--- WHAT IS EXPECTED ---
Copy only those lines which run from the line containing "Image resolution: width=1292" to the end of the entries below, both inclusive, exactly as written and with no pictures.

(DATA FOR REVIEW)

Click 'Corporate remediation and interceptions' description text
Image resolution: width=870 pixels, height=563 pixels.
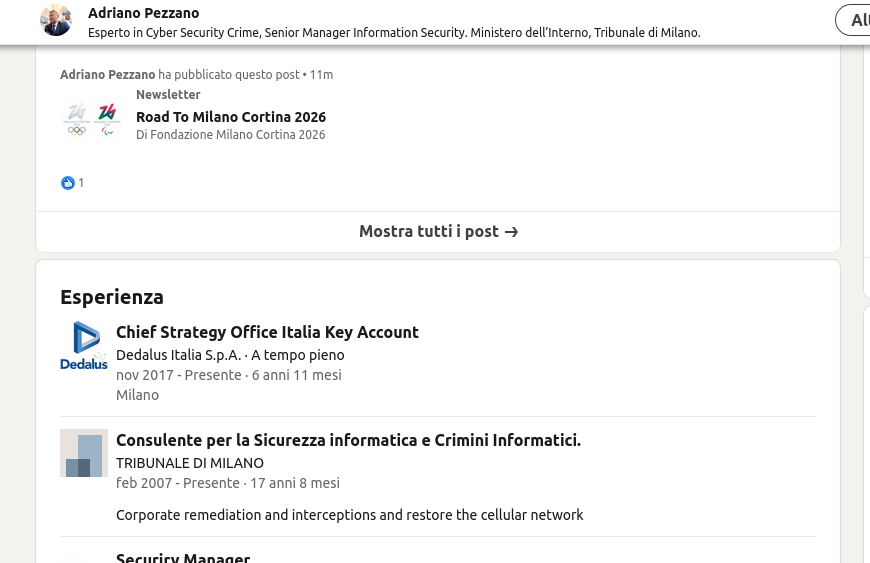349,515
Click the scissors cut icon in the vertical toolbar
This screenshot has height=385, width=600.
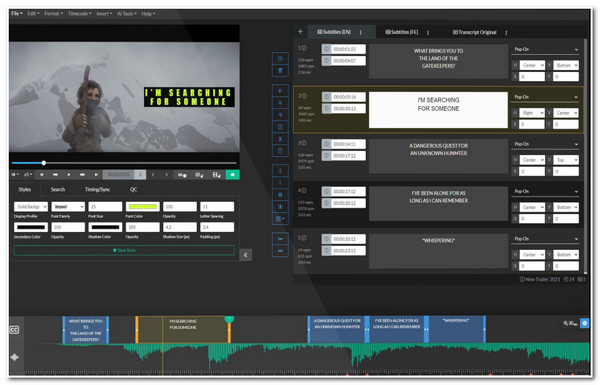coord(280,139)

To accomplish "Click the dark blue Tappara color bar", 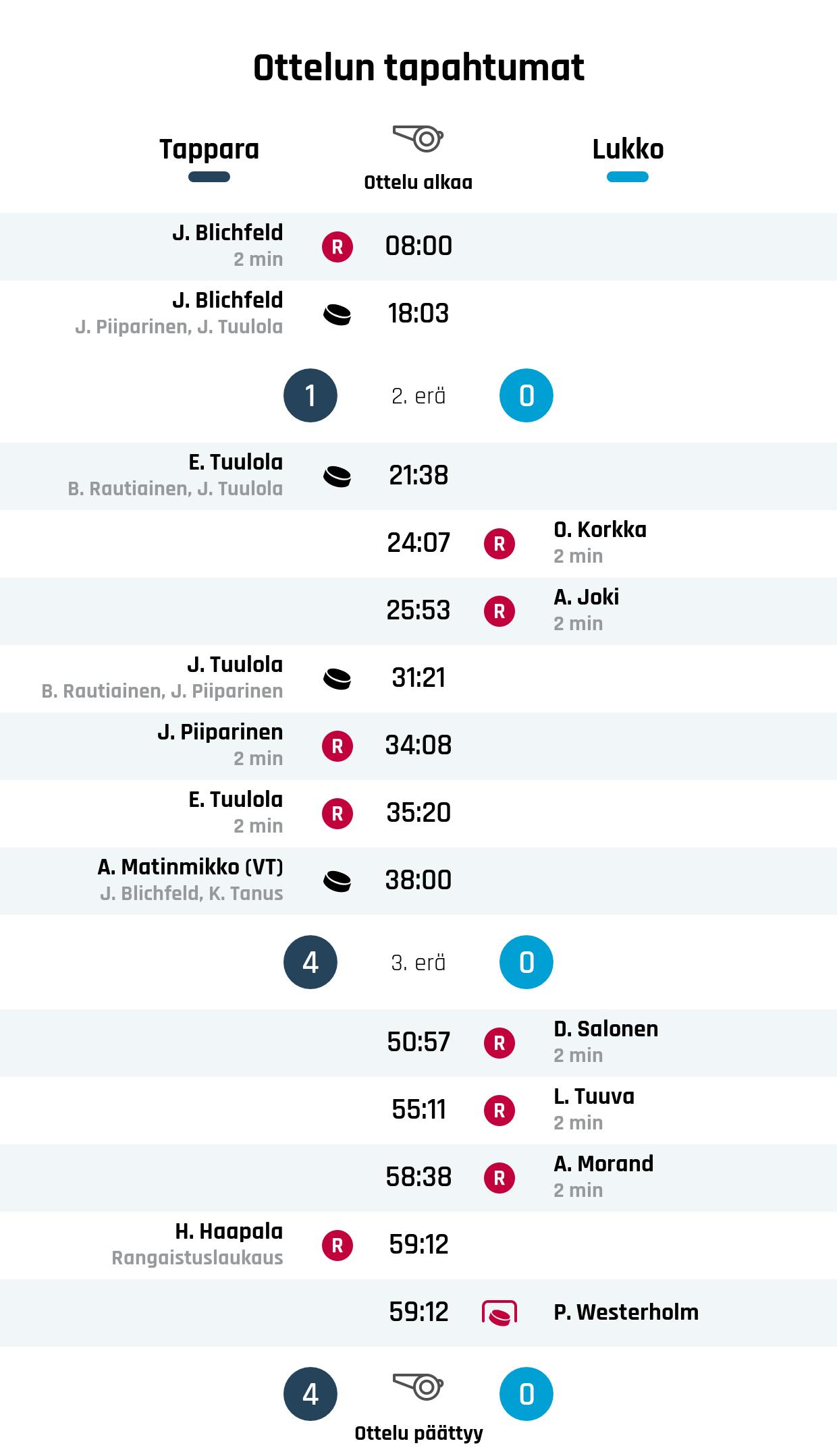I will pos(209,177).
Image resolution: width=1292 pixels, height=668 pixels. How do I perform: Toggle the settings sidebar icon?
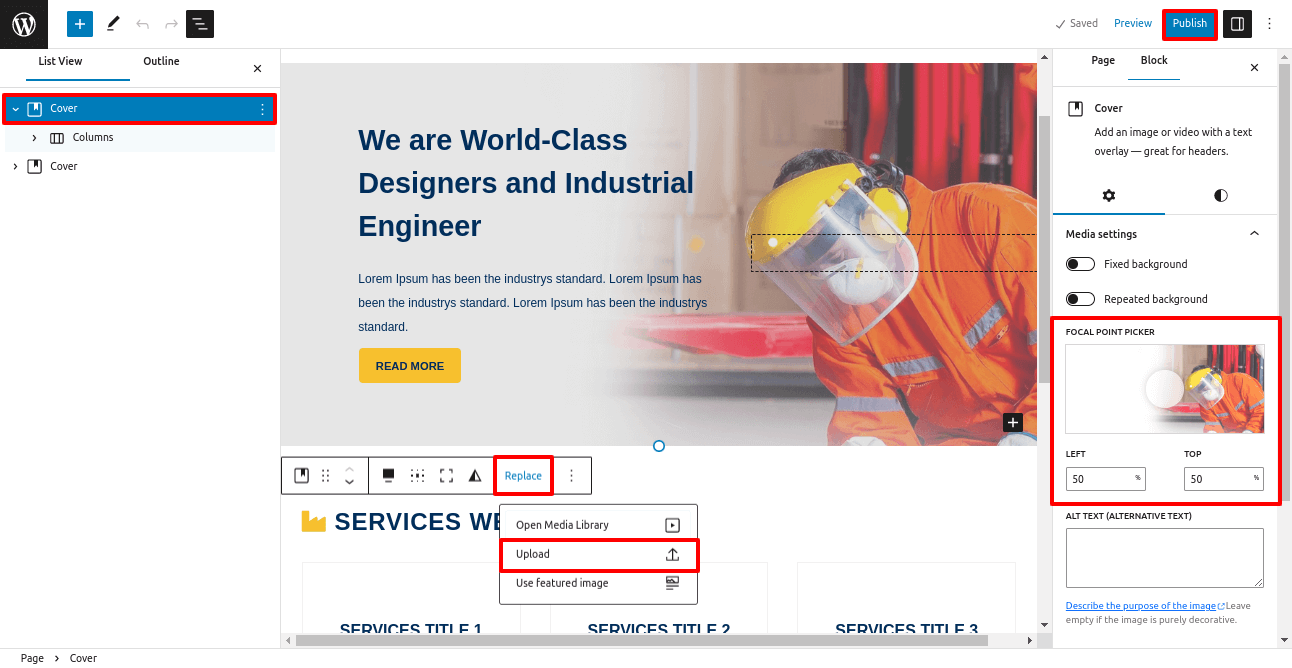pyautogui.click(x=1237, y=24)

(End DATA FOR REVIEW)

--- TASK OUTPUT ---
Image resolution: width=1292 pixels, height=668 pixels. How do I perform: Toggle the settings sidebar icon?
pyautogui.click(x=1237, y=24)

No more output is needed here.